Pandering to the demo: Every time they cut to Ireland, it was the most Irish thing that’s ever happened. The fields of sheep with the fiddle music! The Irish dancing! The drunk guy threatening Josh! (“If you hurt her, I’ll kill you” is one of TV’s most beloved cliches, and yet this scene, in all its drunken Irishman glory, is the first time I’ve ever believed it.) The pubs! The peat bog! The Catholicism! Clare’s flower crown! The only way this could have ticked more Irish boxes is if it was in Gaelic.

Stray observations:
– Seeing all the sheep today reminded me of the Matthew Morrison episode where he turned out to be a sheep-fucker. So I have to ask: On Younger, do sheep equal deception? What’s with this anti-sheep bias?
– Diana: “Men are nothing but a distraction.” Enter Zane.
– Liza: “Wouldn’t it be easier to be honest with her? ….I’ll shut up.”
– “Richard and I have basically parted ways.

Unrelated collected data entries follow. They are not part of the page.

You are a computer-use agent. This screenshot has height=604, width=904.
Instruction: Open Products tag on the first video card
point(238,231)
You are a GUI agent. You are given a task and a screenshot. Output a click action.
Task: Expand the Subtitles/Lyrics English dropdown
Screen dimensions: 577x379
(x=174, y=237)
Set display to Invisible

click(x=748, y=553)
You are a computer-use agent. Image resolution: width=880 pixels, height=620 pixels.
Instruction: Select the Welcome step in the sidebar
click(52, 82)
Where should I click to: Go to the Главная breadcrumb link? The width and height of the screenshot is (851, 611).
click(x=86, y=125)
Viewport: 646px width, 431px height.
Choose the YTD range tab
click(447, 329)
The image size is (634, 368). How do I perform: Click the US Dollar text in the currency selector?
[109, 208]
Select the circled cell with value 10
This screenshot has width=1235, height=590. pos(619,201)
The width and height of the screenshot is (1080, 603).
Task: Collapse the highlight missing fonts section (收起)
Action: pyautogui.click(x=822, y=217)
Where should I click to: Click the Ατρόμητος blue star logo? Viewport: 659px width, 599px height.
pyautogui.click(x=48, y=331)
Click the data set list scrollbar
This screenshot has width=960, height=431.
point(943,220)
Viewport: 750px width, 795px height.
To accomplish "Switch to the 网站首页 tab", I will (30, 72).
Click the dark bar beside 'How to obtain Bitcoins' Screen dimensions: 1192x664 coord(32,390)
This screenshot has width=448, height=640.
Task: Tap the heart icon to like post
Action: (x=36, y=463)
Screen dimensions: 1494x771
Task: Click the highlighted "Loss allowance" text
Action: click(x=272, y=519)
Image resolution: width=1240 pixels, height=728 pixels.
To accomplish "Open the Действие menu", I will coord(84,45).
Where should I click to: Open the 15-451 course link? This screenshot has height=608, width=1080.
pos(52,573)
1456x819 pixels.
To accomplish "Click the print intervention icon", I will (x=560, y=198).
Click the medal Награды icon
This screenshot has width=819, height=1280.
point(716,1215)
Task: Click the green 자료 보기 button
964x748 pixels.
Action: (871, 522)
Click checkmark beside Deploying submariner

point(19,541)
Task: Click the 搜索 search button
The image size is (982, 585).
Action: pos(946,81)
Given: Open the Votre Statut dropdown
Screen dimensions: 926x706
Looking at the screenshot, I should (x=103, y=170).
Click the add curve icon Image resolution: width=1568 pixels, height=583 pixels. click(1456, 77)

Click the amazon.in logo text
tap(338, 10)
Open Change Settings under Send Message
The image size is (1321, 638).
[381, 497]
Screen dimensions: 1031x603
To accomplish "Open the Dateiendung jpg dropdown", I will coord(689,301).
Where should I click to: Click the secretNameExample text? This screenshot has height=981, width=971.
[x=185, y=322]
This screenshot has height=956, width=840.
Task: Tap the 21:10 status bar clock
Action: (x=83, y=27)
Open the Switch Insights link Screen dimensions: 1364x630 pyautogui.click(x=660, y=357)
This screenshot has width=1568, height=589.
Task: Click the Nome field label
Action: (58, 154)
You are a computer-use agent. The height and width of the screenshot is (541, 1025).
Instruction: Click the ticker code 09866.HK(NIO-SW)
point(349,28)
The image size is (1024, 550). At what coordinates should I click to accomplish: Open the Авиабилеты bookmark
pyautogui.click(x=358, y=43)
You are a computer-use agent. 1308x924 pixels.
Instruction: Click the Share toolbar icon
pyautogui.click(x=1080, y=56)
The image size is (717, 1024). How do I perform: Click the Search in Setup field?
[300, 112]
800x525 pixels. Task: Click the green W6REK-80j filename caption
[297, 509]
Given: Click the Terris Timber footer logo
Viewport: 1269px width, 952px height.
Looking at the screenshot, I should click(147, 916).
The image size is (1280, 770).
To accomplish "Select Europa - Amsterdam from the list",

We’re like ships in the night.” This line isn’t even good, but Miriam Shor is so unstoppable that it doesn’t matter.
– “I could have been a bog body!”
– “Technically this is fiction, but how about we call it faction?”
– “They do have lesbians here in Ireland, right?” “We call them nuns.”
– “Isn’t the whole point of dancing to shake your dirty pillows?”
– “It’s a no-phone ceremony.” Wait, what? What’s the point of having a sham marriage if it’s not going to be heavily documented?